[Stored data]
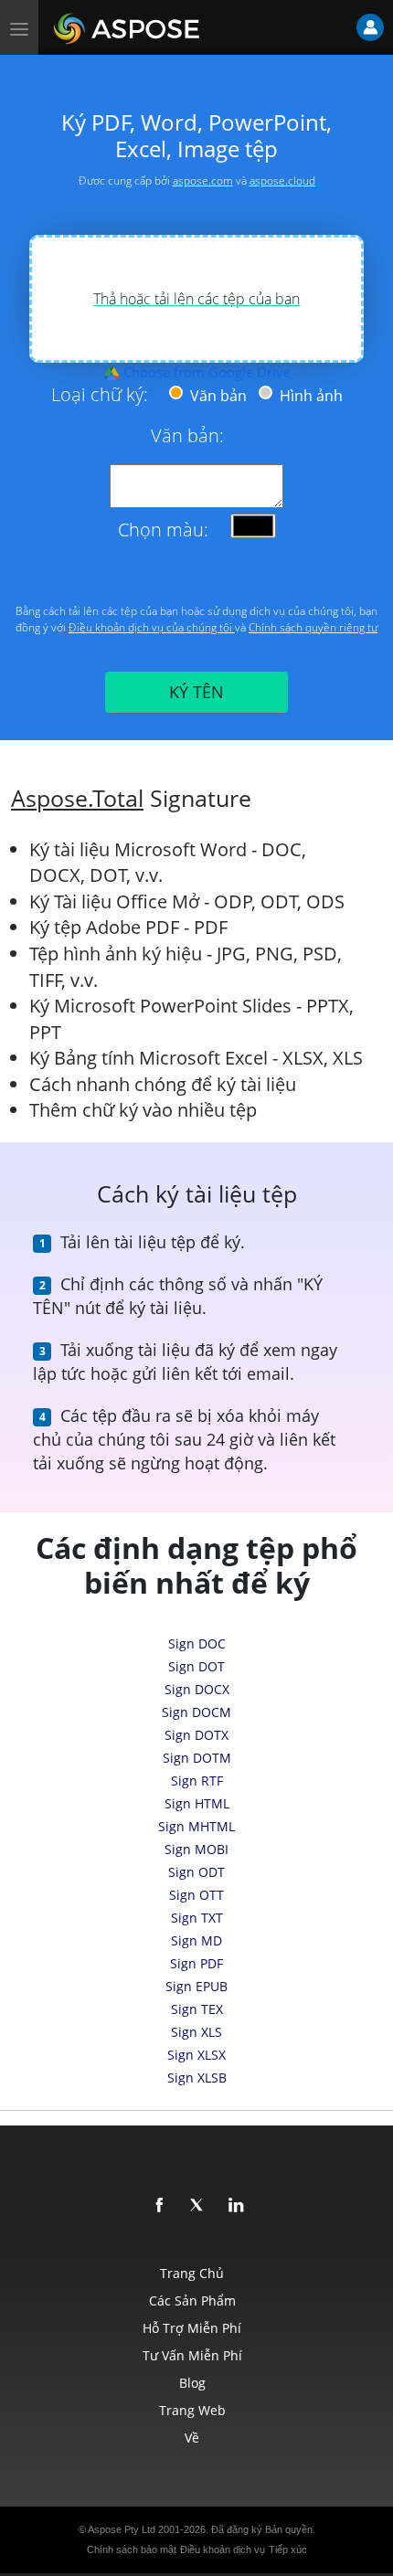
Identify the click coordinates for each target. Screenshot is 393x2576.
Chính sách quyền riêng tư (313, 627)
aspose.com (203, 180)
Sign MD (196, 1940)
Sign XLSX (196, 2054)
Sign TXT (197, 1917)
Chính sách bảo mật (131, 2549)
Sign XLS (196, 2032)
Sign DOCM (196, 1712)
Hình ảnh (309, 396)
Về (192, 2437)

■ Work order
From the records above, pull out each line that has "Chính".

■ Response area
Chính sách quyền riêng tư (313, 627)
Chính sách bảo mật (131, 2549)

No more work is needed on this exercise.